My argument is that 4e has some dubious similarities to video games, but it was a loud minority and then bandwagon jumpers that cemented the idea. Without that loud minority, I think a lot of people who came to 4e as it was would have enjoyed it fine. People who dismissed it as “an MMO” would not have drawn that conclusion.
The 5-min adventuring day is more of a “poor GM management” problem than anything. If time effectively stands still when the PC’s rest, of course they’ll rest at every opportunity.
I think it’s partly poor GM management , but it’s also what players want clashing with what DND-likes are. Players want to use their cool powers. The game wants them to save them for when it “matters”. There’s no squaring that. So that’s why you get players blowing all their cool powers in the first couple scenes, and then wanting to rest. The GM can add consequences (eg: the villains plot advances), but that’s punishing players for how they want to play.

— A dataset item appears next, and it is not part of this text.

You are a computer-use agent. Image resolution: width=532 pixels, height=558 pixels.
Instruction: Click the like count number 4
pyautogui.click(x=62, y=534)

There are some players who truly, sincerely, naturally enjoy the resource management aspects. They are a minority. People pick wizard to do wizard stuff, not to use a crossbow for three hours.
In my personal opinion, player’s choices only feel important if they have real consequences
I am inclined to agree. One of the games I like, Fate, has a mechanic literally named Consequences. It’s still pretty open ended. Players make up consequences as seem appropriate, rather than looking them up in a book. It’s up to the table to enforce them. If you took a consequence “broken arm”, you have to remember that means you can’t swing your greatclub around like before.
I’m not sure I’ve seen a lot of people trying to weasel their skills in Fate. I’ve had “sure, your best skill is Fight so you can totally body slam the bouncer to get into the club, but then you’ll have body slammed a bouncer and people react appropriately”.
I’m not sure what your advice for making crunchier systems work for non-crunchy players would be. I tried to do Mage and the one player that never really learned the rules was always lost and frustrated. They had a strong power set but they didn’t understand it, so every challenge didn’t work. I didn’t want to have someone else back seat driving them, but they didn’t understand how to solve even problems tailored to their character’s strength. And then they didn’t understand the tradeoffs of the different options.
I’ve heard nothing but good things about Pathfinder 2e. I initially ignored it because I really disliked 1st edition.
I really intensely dislike powers-per-day and the five minute adventuring day, but I think PF2e has less of that?
The players available to me are probably more of a lightweight narrative game crew, though.



I assume the person who made the video did more than just read the cited papers, but added some of their own analysis and commentary on top. Like, for any paper that cites sources you cannot get the its meaning merely by reading the cited sources. That’s absurd.
Presumably you thought the video’s content was worthwhile, because you linked it instead of the papers directly (which aren’t even about DND).
Video is a shitty medium for many use cases, but is popular because it is monetized more, and many people are only semi-literate.